From 1954 to 1957, Brown was a three-time All-Border Conference guard and linebacker at Arizona. At 6 feet 2 inches and 210 pounds, he played every down during the 1956 and 1957 seasons.
“He was quick, strong, intelligent and maybe the hardest worker I ever saw,” Woodson said in 1988. “He was a wonderful human being.”
After graduating from the UA — Brown was the school’s Outstanding Senior Athlete in 1957 — he was hired by Pueblo High School to be a teacher and assistant coach in football and track. He remained at Pueblo for 10 years; no African-American had ever been the head coach at a school in Southern Arizona.
Times changed slowly.
Finally, when Cholla and Santa Rita high schools were completed for the 1969 school year, Brown was given a choice to be the head football coach at either. After he chose to stay close to Pueblo and be the Chargers’ first coach, UA athletic director Dick Clausen phoned and asked if Brown would meet him on campus at Bear Down Gym.
“I offered Ed the head track and field coaching job,” Clausen told me in 1998. “He would’ve been the first black head coach of any sport in Division I. That’s how much I thought of him.”
Brown chose to stay at Cholla.
“I had to think first of our three children and what it would mean to them if I had to be away from home (to do) so much recruiting,” Brown said in 1975. “I did what I thought best for my family.”
Brown coached 20 football seasons at Cholla, a school that rarely had enough talent to challenge for championships.

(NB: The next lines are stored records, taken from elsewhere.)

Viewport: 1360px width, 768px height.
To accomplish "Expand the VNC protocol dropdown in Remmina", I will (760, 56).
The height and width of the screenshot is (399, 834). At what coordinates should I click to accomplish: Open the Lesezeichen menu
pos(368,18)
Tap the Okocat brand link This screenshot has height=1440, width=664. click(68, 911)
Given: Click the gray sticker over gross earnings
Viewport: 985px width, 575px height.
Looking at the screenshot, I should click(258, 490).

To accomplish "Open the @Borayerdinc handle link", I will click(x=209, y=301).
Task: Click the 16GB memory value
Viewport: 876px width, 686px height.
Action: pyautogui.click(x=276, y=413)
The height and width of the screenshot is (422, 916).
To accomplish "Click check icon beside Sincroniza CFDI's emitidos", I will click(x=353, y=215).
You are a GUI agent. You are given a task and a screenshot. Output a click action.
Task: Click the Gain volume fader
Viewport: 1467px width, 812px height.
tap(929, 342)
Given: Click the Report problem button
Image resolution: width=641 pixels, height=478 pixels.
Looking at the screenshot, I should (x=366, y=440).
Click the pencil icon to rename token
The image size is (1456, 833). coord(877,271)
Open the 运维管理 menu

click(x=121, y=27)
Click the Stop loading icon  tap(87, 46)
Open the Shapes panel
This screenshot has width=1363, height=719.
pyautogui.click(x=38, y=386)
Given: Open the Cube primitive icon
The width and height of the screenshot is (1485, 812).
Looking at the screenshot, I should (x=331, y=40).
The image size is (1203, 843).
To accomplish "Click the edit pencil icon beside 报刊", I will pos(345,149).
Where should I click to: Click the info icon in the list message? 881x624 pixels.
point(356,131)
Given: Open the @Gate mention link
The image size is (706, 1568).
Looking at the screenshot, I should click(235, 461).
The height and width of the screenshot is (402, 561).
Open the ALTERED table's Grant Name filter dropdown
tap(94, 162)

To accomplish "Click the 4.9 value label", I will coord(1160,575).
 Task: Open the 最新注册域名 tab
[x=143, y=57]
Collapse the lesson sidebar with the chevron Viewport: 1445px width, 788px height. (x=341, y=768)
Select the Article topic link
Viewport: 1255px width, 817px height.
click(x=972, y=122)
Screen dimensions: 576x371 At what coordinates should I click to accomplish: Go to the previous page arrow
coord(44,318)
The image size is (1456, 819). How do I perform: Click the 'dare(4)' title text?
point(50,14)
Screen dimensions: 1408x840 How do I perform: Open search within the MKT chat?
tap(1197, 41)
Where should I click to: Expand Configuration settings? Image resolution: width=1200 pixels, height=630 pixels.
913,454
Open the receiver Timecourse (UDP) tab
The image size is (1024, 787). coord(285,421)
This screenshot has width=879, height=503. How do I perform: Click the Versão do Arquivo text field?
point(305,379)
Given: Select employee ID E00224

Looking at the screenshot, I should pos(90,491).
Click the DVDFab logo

His teams were 91-98-2. After an 8-3 season, he was selected as the Star’s 1980 Coach of the Year.
A photograph of that year’s All-Tucson team reflects the change that had taken place in Brown’s first 11 seasons at Cholla. The team included six African-American players: Sunnyside’s Fred Sims, Ron Barrow and David Adams; Cholla’s Vance Johnson; Salpointe’s Jay Williams and Sahuaro’s Skip Peete.
Johnson, who became an All-Pac-10 running back at Arizona and played in three Super Bowls for the Denver Broncos, returned to Tucson for Brown’s 1988 roast. He presented him with his Broncos’ jersey, No. 82, and told the audience, “I consider Coach Brown a second father; he kicked me off the football team one year, and he kicked me off the track team one year, but he was fair to everybody. I love him.”
Brown was born in Mississippi in 1932 and soon moved to a segregated neighborhood in Colorado Springs. It probably wasn’t much different than racially divided Tucson of the 1930s, ’40s and ’50s.
Brown made the best of it. In 1975, he wrote a guest column for the Tucson Citizen. He talked about his schoolboy days in Colorado.
“I was a cocky freshman with a number of undesirable characteristics,” he wrote. “Then one day my high school coach took me into his office after practice and told me the facts of life. He really gave me a talking-to. But I’ll never forget it.
“For once there was someone outside my family who gave a darn about me.”
In June of 1988, after he retired from coaching, TUSD named the Cholla High football field Ed Brown Stadium.
Where are they now: Brown died of leukemia in 2012. He was 80. He was inducted into the Pima County Sports Hall of Fame in 1992 and the UA Sports Hall of Fame in 1997.
How he did it: Jerry Gastellum, who was the athletic director at Cholla, among other TUSD schools and a Pac-12 football referee, told the Star: “There has never been a greater man to work with students, not just athletes.”